** begin ITEMS **

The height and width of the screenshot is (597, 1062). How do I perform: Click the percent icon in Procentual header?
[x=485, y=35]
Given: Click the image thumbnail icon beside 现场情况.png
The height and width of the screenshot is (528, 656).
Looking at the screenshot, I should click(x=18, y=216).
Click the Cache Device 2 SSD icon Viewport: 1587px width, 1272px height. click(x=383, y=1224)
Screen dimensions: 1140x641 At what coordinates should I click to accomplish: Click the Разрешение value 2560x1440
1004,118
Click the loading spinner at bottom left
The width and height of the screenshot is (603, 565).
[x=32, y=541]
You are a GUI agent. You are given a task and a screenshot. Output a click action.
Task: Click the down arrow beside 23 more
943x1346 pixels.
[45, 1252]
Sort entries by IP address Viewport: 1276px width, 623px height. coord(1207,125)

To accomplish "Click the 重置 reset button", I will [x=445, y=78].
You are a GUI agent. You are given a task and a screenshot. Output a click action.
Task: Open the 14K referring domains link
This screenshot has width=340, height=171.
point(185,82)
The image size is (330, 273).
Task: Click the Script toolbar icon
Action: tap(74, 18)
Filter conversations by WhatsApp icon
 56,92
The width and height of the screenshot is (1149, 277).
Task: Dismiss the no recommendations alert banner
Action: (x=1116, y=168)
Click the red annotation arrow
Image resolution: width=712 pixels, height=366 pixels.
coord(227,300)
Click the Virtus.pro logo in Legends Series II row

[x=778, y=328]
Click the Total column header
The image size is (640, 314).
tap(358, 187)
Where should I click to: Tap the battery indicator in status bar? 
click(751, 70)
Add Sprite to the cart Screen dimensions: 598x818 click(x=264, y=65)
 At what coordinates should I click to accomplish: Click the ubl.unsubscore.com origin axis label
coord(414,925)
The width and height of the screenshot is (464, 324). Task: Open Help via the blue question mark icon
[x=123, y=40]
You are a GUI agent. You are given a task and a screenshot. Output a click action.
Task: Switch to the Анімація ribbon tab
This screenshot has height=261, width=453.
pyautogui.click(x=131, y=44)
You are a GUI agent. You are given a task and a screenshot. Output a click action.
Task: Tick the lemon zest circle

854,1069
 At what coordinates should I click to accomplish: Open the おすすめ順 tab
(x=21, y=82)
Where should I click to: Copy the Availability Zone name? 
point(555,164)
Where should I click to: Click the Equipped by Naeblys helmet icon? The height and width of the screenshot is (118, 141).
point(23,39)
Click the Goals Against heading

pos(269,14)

** end ITEMS **

REQUIRED WORK:
Reproduce all of the data above, replacing each occurrence of "GUI agent" with "screen agent" and leaving everything else unchanged.

REPLY:
The height and width of the screenshot is (597, 1062). How do I perform: Click the percent icon in Procentual header?
[x=485, y=35]
Given: Click the image thumbnail icon beside 现场情况.png
The height and width of the screenshot is (528, 656).
Looking at the screenshot, I should click(x=18, y=216).
Click the Cache Device 2 SSD icon Viewport: 1587px width, 1272px height. click(x=383, y=1224)
Screen dimensions: 1140x641 At what coordinates should I click to accomplish: Click the Разрешение value 2560x1440
1004,118
Click the loading spinner at bottom left
The width and height of the screenshot is (603, 565).
[x=32, y=541]
You are a screen agent. You are given a task and a screenshot. Output a click action.
Task: Click the down arrow beside 23 more
943x1346 pixels.
[45, 1252]
Sort entries by IP address Viewport: 1276px width, 623px height. coord(1207,125)

To accomplish "Click the 重置 reset button", I will [x=445, y=78].
You are a screen agent. You are given a task and a screenshot. Output a click action.
Task: Open the 14K referring domains link
This screenshot has width=340, height=171.
point(185,82)
The image size is (330, 273).
Task: Click the Script toolbar icon
Action: tap(74, 18)
Filter conversations by WhatsApp icon
 56,92
The width and height of the screenshot is (1149, 277).
Task: Dismiss the no recommendations alert banner
Action: (x=1116, y=168)
Click the red annotation arrow
Image resolution: width=712 pixels, height=366 pixels.
coord(227,300)
Click the Virtus.pro logo in Legends Series II row

[x=778, y=328]
Click the Total column header
The image size is (640, 314).
tap(358, 187)
Where should I click to: Tap the battery indicator in status bar? 
click(751, 70)
Add Sprite to the cart Screen dimensions: 598x818 click(x=264, y=65)
 At what coordinates should I click to accomplish: Click the ubl.unsubscore.com origin axis label
coord(414,925)
The width and height of the screenshot is (464, 324). Task: Open Help via the blue question mark icon
[x=123, y=40]
You are a screen agent. You are given a task and a screenshot. Output a click action.
Task: Switch to the Анімація ribbon tab
This screenshot has height=261, width=453.
pyautogui.click(x=131, y=44)
You are a screen agent. You are given a task and a screenshot. Output a click action.
Task: Tick the lemon zest circle

854,1069
 At what coordinates should I click to accomplish: Open the おすすめ順 tab
(x=21, y=82)
Where should I click to: Copy the Availability Zone name? 
point(555,164)
Where should I click to: Click the Equipped by Naeblys helmet icon? The height and width of the screenshot is (118, 141).
point(23,39)
Click the Goals Against heading

pos(269,14)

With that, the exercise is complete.